Эванджелина довольно посмотрела на стопку писем. Она отправит их сегодня вечером.
Внезапно кое-что в просьбе мистера Верлена показалось ей странным. Она достала письмо из кармана юбки и перечитала строки, где говорилось о том, что миссис Рокфеллер переписывалась с аббатисой монастыря Сент-Роуз в 1943–1944 годах.
Эти даты поразили Эванджелину. Она прошла через библиотеку, мимо полированных дубовых столов с маленькими настольными лампами, к черной металлической несгораемой двери в дальнем конце зала. Вынув из кармана связку ключей, она отперла архив. Возможно ли, подумала она, что события сорок четвертого года как-то связаны с просьбой мистера Верлена?
В архиве содержалось большое количество документов, хотя в библиотеке он занимал не так много места. Вдоль узкой комнаты тянулись металлические полки, на них были аккуратно расставлены коробки. Система была простой и упорядоченной. Газетные вырезки лежали с левой стороны. Монастырская корреспонденция, личные письма, журналы, произведения умерших сестер находились справа. На каждой коробке был написан год, и на полках они располагались в хронологическом порядке, начиная с 1809 года — года основания монастыря и заканчивая годом текущим, 1999-м.
Эванджелина хорошо знала, какие статьи где лежат, потому что сестра Филомена в свое время дала ей трудоемкое задание — заламинировать тонкие хрупкие листы. Много часов она закатывала их в пленку и раскладывала по коробкам, и теперь расстраивалась, если ей не удавалось сразу же их отыскать.

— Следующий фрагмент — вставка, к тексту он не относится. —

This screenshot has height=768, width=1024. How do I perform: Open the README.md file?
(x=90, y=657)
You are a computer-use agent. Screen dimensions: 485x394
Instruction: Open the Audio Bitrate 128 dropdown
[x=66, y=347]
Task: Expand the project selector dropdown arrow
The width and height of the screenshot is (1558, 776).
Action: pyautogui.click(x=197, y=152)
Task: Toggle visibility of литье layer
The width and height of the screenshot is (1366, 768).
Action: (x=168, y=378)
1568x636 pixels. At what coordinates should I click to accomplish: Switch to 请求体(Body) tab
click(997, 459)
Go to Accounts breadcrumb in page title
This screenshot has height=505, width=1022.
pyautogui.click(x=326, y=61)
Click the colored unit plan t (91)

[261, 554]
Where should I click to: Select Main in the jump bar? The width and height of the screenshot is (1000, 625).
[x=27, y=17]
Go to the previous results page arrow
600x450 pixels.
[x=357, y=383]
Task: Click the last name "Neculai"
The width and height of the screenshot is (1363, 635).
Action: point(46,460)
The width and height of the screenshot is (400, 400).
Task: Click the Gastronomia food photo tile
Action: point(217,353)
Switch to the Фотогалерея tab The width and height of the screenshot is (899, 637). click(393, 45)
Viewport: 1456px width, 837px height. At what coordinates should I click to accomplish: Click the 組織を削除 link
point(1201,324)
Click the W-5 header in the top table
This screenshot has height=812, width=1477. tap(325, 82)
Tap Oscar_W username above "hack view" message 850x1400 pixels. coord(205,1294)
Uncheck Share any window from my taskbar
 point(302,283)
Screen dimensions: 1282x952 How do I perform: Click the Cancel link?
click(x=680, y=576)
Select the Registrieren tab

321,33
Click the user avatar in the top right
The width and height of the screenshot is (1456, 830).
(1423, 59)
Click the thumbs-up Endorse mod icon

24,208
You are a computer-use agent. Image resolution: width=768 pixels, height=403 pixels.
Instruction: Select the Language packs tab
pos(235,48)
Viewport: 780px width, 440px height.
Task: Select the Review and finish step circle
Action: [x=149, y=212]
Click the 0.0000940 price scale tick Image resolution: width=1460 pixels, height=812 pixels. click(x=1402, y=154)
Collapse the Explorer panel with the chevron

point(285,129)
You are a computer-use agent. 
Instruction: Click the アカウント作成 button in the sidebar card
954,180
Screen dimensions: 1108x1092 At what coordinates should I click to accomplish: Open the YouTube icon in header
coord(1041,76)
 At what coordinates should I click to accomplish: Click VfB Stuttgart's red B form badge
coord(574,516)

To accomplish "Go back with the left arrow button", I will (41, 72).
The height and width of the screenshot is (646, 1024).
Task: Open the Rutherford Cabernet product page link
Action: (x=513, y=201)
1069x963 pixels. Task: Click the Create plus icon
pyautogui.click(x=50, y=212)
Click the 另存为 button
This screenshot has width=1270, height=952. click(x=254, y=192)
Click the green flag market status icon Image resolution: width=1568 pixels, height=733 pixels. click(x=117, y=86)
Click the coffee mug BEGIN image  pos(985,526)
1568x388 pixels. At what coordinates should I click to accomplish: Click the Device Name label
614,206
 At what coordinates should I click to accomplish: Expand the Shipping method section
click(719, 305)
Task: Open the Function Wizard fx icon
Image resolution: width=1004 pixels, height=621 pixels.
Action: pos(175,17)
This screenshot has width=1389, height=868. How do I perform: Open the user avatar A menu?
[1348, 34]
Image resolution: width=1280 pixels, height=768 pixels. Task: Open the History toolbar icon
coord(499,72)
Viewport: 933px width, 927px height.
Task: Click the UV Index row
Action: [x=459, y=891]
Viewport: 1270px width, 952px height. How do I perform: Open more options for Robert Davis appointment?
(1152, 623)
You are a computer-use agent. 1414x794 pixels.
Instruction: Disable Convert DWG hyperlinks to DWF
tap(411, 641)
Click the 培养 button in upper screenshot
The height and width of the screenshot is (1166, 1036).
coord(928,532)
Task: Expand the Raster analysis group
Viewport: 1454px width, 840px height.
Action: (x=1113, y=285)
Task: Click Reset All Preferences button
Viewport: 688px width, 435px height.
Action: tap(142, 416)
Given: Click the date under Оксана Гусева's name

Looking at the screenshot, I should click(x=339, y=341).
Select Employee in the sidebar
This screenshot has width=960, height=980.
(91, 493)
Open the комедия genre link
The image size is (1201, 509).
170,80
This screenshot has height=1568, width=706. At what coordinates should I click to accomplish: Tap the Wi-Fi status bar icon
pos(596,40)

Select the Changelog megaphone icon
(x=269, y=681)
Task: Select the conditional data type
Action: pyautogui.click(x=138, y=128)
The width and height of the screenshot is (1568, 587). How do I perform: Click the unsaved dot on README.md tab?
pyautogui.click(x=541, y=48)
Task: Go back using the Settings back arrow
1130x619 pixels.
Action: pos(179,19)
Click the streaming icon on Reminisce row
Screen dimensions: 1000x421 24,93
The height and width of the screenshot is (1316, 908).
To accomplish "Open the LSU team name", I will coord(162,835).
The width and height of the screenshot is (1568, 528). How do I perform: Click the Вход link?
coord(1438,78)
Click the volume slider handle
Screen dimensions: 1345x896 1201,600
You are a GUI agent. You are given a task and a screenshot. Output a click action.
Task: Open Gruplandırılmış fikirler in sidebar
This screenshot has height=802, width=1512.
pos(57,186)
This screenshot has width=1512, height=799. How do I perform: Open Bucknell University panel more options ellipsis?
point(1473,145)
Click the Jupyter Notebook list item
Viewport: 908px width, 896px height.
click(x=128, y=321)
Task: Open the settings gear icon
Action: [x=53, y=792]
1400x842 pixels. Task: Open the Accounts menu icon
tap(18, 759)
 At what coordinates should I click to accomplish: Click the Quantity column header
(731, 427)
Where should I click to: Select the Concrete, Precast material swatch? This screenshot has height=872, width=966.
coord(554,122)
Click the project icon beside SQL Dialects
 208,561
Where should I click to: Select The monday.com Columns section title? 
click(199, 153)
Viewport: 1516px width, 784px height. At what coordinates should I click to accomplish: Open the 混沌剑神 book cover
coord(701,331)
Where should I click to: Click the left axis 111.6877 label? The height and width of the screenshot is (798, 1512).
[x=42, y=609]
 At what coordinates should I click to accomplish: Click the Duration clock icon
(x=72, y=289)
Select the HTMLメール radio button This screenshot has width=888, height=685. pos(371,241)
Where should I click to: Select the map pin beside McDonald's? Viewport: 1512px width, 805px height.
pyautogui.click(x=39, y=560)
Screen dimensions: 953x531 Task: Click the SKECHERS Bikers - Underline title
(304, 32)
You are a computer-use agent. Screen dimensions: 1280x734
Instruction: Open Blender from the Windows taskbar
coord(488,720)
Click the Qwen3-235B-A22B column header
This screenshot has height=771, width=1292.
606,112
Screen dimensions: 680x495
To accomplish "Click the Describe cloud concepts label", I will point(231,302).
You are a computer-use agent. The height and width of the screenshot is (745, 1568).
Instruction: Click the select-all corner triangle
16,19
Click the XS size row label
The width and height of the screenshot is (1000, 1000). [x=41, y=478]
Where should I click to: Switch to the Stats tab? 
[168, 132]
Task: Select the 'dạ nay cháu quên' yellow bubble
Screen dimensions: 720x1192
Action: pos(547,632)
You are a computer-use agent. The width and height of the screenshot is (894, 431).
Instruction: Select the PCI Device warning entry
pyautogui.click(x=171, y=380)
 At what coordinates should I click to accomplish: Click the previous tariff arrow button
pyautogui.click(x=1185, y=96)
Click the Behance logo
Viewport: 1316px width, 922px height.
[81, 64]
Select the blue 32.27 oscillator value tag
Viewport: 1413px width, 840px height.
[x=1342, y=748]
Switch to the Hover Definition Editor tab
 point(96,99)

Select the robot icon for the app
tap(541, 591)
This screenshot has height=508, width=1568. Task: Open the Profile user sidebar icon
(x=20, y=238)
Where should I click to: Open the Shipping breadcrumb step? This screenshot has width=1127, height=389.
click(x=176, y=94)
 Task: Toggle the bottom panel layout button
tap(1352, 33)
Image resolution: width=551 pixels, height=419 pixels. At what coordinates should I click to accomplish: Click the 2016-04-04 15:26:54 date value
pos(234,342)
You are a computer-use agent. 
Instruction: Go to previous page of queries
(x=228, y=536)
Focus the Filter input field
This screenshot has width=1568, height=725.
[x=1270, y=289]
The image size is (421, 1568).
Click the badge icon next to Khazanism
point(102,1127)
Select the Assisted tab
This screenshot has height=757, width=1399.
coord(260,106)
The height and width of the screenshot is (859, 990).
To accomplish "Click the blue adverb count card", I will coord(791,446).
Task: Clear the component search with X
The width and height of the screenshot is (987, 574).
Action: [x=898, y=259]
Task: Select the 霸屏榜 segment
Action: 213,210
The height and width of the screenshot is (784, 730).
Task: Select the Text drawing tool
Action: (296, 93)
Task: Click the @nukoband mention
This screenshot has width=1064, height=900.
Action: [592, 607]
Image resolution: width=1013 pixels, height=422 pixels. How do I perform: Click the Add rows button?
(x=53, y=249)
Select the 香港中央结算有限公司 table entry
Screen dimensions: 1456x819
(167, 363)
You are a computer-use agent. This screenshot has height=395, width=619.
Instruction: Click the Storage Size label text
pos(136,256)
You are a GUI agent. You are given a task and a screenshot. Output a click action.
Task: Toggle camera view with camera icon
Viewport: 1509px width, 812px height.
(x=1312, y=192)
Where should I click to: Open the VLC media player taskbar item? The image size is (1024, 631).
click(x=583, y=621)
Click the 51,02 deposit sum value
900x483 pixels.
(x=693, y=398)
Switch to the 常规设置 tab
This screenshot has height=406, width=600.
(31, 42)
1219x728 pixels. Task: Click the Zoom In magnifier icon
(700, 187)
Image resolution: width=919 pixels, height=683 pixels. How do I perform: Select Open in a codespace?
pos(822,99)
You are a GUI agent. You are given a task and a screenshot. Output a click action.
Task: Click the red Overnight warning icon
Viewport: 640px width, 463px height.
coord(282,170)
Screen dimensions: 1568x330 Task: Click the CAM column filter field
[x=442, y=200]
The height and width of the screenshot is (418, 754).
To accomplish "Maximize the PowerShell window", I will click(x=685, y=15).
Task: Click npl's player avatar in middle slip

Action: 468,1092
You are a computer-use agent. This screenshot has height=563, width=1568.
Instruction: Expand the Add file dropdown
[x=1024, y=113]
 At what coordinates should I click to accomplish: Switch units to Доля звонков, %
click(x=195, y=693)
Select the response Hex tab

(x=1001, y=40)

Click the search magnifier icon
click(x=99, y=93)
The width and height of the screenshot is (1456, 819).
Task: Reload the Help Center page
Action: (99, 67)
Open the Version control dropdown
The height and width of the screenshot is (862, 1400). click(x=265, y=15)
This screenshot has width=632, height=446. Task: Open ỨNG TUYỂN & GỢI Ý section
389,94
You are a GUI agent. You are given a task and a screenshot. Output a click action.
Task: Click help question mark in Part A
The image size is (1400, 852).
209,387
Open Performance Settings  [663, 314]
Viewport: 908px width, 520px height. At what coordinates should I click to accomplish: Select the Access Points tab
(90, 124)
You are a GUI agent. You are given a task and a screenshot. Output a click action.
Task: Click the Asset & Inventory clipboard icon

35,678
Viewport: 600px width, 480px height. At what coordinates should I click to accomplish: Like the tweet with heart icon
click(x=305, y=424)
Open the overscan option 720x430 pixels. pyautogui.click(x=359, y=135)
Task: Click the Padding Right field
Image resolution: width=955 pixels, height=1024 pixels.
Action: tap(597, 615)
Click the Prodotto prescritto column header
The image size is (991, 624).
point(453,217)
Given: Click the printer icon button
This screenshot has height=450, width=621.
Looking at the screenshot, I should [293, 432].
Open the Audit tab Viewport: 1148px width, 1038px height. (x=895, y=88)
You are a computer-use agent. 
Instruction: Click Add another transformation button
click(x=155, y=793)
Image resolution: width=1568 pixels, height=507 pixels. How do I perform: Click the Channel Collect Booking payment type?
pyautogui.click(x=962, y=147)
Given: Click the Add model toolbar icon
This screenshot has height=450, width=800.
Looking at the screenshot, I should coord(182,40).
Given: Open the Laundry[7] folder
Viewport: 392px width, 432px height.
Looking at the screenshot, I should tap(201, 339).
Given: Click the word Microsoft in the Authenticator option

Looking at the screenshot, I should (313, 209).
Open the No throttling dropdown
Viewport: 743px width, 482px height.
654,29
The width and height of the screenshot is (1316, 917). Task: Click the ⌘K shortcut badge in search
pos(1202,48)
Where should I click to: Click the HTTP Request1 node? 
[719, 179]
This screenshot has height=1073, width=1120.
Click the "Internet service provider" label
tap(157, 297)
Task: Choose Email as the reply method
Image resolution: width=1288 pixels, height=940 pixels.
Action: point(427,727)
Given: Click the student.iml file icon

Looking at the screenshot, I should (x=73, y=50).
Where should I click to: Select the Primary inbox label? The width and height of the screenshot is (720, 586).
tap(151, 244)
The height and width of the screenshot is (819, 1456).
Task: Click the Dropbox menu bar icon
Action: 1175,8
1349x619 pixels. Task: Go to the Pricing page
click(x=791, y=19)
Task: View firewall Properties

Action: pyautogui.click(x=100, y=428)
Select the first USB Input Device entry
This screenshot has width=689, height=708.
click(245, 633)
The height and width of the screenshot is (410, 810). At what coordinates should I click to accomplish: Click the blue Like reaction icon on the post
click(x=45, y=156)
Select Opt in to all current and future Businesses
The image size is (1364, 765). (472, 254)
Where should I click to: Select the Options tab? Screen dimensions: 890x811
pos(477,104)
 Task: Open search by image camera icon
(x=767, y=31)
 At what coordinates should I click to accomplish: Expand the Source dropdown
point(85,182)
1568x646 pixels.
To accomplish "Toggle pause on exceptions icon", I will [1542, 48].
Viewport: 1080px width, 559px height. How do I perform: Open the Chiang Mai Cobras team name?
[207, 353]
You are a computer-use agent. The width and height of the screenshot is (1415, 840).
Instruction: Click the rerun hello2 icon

Эванджелине во всех деталях вспомнился случай, который произошел в начале сорок четвертого года, — в самые холода пожар разрушил большую часть верхних этажей монастыря. Она вытащила пожелтевшую фотографию: крышу пожирает огонь, заснеженный внутренний двор заполнен старинными пожарными машинами, монахини в саржевых одеяниях, не сильно отличающихся от тех, которые носят и сейчас, смотрят, как горит их дом.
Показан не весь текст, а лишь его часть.